* Text to read *
## BEGIN
- Born: 1967 (age 58–59)
- Education: University of Kiel Clausthal University of Technology
- Occupations: physicist, engineer

= Corinna Salander =

German physicist and engineer

Corinna Salander (1967) is a German physicist and engineer who has been serving as director of the German Centre for Rail Traffic Research (DZSF) since 2020.

==Career==

She studied physics from 1987 to 1993 at University of Kiel. She received a PhD in electrical engineering from Clausthal University of Technology in 1999. Her dissertation was on algorithms for the calculation of electromagnetic fields in rail vehicles. From 1999 to 2014, she held multiple executive positions at Deutsche Bahn, European Union Agency for Railways and Bombardier. She held a chair in rail vehicle technology (Schienenfahrzeugtechnik) at the University of Stuttgart from 2014 to 2019. She was the first female European professor in railway transport technology. The chair was supported by Knorr Bremse und Voith Turbo GmbH.
## END
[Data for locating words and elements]
## BEGIN
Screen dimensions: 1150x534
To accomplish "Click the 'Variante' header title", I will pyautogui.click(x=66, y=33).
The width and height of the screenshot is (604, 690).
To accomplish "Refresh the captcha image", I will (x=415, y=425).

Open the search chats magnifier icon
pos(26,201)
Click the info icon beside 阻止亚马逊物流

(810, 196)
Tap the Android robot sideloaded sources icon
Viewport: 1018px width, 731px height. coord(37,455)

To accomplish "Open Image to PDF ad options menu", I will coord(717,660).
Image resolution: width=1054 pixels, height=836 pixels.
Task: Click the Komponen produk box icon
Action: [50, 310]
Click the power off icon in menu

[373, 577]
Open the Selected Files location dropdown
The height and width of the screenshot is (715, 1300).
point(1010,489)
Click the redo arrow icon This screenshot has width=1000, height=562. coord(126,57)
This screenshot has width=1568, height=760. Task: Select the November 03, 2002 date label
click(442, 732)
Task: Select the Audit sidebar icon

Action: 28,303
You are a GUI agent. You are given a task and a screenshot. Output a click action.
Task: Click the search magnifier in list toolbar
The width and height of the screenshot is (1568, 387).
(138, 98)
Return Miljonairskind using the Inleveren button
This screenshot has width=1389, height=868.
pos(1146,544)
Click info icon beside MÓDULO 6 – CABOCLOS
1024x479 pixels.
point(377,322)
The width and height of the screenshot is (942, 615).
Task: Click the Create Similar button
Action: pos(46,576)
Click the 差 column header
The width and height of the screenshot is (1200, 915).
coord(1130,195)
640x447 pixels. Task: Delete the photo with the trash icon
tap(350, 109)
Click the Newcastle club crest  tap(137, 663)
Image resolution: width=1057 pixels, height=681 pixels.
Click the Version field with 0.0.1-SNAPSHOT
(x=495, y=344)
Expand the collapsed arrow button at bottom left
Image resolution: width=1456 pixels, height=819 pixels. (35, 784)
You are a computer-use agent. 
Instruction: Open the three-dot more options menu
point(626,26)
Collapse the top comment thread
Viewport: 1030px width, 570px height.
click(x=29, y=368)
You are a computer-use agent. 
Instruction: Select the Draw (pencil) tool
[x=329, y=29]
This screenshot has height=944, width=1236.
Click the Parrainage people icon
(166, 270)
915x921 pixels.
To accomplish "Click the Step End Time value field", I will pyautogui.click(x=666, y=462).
## END
* Challenges *
**1)** Rewrite the part of the Corinna Salander biography that opens with "Corinna Salander (1967)" and closes with "(DZSF) since 2020.", putting "head" in place of "director".
**2)** Could you carry the Corinna Salander biography on from its final sentence with the next part?
None of the material is needed here.

* Results of the tasks *
**1)**
Corinna Salander (1967) is a German physicist and engineer who has been serving as head of the German Centre for Rail Traffic Research (DZSF) since 2020.

**2)**
She gave multiple interviews about DZSF and railway transport technology to regular magazines and newspapers, for instance, Eurailpress in October 2020, to Die Zeit in Juni 2021 and to System||Bahn, a German railway magazine, in December 2021.

==Life==
She is married and a mother of three children.

In 2018, she participated as one of the four expert in the Tübinger Achtbar. According to Prof. Corinna Salander, the fact that the majority of German women currently do not take up scientific and technical professions is at least partly due to their own comfort. Together with Saskia Schulz, Prof. Markus Hecht und Annette Hering, she participated in MINTeinander-Konferenz about the gender diversity issue. In Mai 2022, she participated in a F.A.Z.-podcast Women and men do not fit together with her husband Volker Looman.

==Awards (selection)==
On 29 October 2021, she became an awardee of the Golden environmental rail (Goldene Umweltschiene).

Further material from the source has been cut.